The e-INFRA CZ consortium has implemented quantum key distribution, which has reached primacy in many ways.

Communication secured by encryption through quantum key distribution (QKD) represents a new shift in the field of communication security and addresses the risks associated with the advent of quantum computers, which brings with it the real danger of existing encryption methods being cracked more easily. This is the first national as well as international inter-city distribution of quantum keys in the Czech Republic, specifically to Cieszyn, Poland. The implementation of the distribution is the result of cooperation between CESNET and IT4Innovations National Supercomputing Center at VSB - Technical University of Ostrava and the Polish PSNC academic network.
The quantum channel was assembled on 1st July 2021 on a 75-kilometre fibre-optic route between Ostrava and Cieszyn, Poland, with an average quantum error rate of 2.19%. The implementation was carried out within the framework of the European OpenQKD project, the participant of which is IT4Innovations. The European Commission has provided the OpenQKD consortium with EUR 15 million to develop a testbed quantum network with various use cases. As part of its ongoing network upgrade, CESNET is ready to implement quantum channels on fiber-optic infrastructure, including connections to international infrastructures. This forms the basis of the first quantum network in the Czech Republic.
The security of services on the Internet today is based on the provision of keys using asymmetric cryptography. However, with the advent of quantum computing, there is an increasing risk that these classical methods will be cracked due to the significant reduction in computational complexity. Thus, quantum computers will take significantly less time than conventional computers to find solutions to the complexity problems commonly used in cryptography today.
"The experiment we are conducting in the Czech Republic involves the use of quantum cryptography to secure the management of highly demanding computations with the involvement of two supercomputing centers, the Czech IT4Innovations and the Polish PSNC," says Miroslav Vozňák, Head of the IT4Innovations Big Data Analysis Lab and the coordinator of the entire project for the Czech Republic.
The future of secure, decryption-resistant communication on quantum computers lies in technologies based on Quantum Key Distribution (QKD). Essentially, this involves the generation of random keys between two parties, where the key is encoded into the quantum states of photons distributed through a quantum channel. Such a channel is highly resistant to eavesdropping, both because there is an uncertainty relation that allows such eavesdropping to be detected and because it is not possible to duplicate an unknown quantum state. These physical properties of quantum mechanics are exploited in QKD, making it a technology that enables the highest level of security known. It is therefore envisaged that QKD technology will play an important role in promoting the competitiveness of the European industry and will contribute to enhancing data security in banking, commerce, public administration offices, and in the transmission of personal data such as medical records. The newly commissioned system on the Ostrava-Cieszyn route should also provide new insights into the functioning of QKD.

== ASSIGNMENT ==
List every area in which the article on quantum key distribution expects QKD technology to enhance data security. The material after this point comes from a separate source, unrelated to the article.

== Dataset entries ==

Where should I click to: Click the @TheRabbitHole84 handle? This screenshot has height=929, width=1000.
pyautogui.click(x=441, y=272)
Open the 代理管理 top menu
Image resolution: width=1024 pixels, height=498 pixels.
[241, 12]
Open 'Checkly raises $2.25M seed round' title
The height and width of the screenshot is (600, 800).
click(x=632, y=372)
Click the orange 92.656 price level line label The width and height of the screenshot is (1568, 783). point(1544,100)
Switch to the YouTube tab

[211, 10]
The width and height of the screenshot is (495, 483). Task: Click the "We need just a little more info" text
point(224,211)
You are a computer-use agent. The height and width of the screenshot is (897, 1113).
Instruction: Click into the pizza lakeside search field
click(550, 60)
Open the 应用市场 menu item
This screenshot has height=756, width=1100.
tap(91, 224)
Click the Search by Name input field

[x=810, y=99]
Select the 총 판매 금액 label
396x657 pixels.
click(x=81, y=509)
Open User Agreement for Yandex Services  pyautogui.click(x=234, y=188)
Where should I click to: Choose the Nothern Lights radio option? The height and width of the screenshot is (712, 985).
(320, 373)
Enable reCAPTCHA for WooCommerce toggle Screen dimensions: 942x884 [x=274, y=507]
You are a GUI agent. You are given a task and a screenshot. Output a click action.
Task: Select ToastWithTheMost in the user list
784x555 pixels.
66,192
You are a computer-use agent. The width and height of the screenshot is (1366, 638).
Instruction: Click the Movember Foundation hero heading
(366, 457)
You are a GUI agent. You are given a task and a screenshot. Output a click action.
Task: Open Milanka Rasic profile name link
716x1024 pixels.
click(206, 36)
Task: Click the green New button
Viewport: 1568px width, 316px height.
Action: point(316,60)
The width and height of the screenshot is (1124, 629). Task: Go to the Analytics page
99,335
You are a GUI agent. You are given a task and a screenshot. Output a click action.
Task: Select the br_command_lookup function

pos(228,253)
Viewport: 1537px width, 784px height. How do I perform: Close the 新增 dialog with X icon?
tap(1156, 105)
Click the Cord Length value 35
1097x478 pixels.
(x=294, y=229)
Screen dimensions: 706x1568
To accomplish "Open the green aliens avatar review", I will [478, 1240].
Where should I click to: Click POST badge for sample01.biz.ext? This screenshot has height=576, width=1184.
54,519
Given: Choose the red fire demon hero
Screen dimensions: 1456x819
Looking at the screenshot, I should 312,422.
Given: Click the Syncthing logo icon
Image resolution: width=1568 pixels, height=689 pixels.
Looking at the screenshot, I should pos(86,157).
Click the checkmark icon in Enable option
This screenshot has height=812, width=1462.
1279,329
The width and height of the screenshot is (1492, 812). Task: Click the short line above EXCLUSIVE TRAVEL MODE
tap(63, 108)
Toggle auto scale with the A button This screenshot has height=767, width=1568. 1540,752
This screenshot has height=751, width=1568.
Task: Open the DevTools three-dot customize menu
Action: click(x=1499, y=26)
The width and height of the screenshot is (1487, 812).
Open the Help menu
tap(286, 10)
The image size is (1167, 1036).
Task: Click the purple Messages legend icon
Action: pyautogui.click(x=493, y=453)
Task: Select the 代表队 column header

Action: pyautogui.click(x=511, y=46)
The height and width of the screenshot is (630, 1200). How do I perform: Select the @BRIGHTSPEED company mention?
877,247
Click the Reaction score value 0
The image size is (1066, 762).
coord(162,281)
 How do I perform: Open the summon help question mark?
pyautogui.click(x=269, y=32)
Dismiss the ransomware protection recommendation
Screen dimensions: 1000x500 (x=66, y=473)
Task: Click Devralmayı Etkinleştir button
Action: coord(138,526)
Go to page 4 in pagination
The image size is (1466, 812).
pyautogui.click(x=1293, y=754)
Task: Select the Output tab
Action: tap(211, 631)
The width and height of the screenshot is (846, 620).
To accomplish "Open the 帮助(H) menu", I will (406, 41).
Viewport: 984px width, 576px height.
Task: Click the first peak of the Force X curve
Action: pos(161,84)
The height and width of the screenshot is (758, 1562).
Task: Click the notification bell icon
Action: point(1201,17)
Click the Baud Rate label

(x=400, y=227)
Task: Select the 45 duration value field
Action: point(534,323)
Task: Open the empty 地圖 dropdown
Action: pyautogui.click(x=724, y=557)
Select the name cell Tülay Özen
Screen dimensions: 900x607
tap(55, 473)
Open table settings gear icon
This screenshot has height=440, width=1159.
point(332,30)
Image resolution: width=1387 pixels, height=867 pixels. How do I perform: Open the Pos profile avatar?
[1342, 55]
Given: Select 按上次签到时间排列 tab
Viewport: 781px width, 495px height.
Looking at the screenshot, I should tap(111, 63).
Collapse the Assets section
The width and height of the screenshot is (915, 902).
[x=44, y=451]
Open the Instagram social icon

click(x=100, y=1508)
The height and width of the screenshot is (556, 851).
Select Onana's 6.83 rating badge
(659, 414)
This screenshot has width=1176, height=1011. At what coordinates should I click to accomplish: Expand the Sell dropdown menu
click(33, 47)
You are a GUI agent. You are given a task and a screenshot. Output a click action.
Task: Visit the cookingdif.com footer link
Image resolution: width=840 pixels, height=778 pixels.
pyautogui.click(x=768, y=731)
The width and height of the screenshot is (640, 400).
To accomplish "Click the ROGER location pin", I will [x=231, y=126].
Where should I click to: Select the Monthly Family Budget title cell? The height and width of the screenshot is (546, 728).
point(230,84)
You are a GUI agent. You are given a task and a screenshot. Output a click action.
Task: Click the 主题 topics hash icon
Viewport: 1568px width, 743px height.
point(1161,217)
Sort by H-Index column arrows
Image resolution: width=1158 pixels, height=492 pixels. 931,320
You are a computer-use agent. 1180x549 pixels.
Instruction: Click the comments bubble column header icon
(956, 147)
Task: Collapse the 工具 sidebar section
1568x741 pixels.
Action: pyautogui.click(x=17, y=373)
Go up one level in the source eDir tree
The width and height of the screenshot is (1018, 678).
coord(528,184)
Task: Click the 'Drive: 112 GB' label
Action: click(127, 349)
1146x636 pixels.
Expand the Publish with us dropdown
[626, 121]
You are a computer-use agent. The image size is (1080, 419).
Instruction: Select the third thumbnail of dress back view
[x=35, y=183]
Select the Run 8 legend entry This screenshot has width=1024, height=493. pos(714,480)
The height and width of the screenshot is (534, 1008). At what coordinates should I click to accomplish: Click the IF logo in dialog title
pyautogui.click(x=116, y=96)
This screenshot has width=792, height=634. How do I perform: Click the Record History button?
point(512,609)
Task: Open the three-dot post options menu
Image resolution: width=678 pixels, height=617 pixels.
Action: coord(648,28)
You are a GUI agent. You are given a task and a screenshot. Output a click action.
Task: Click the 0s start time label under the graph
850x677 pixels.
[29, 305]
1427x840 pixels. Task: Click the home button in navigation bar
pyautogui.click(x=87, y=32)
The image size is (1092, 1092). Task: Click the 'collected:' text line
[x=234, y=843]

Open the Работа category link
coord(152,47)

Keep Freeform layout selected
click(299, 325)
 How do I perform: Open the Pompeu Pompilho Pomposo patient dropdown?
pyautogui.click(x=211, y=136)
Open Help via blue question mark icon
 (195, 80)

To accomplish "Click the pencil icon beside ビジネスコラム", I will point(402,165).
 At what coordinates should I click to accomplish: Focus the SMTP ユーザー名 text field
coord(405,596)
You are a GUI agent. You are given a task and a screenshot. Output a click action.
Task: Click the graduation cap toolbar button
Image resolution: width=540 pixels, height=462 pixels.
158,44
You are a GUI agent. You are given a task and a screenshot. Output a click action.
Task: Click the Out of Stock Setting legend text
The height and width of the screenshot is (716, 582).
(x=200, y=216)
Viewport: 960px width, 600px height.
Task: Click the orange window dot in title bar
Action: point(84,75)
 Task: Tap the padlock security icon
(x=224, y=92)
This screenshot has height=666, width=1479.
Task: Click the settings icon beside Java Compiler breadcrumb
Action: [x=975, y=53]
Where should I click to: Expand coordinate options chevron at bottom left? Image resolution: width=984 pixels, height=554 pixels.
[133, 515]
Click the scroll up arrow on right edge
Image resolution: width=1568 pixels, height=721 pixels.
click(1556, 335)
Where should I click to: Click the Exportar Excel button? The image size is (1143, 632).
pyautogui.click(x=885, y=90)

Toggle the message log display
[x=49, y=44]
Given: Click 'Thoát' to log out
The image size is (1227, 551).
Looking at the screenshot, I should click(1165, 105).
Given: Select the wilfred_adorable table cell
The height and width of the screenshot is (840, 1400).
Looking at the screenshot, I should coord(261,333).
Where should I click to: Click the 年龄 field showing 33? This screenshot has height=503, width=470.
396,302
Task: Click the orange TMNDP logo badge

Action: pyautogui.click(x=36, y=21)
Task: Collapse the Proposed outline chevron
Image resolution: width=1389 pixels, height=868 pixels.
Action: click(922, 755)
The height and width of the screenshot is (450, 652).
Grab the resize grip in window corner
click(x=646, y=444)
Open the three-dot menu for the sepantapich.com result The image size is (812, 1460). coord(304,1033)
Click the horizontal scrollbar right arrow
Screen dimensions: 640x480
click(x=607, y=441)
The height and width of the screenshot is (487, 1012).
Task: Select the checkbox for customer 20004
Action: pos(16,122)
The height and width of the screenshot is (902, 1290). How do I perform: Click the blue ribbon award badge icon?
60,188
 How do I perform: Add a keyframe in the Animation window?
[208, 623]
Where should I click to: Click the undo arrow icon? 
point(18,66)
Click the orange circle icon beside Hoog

== EXERCISE OUTPUT ==
- Banking
- Commerce
- Public administration offices
- Transmission of personal data such as medical records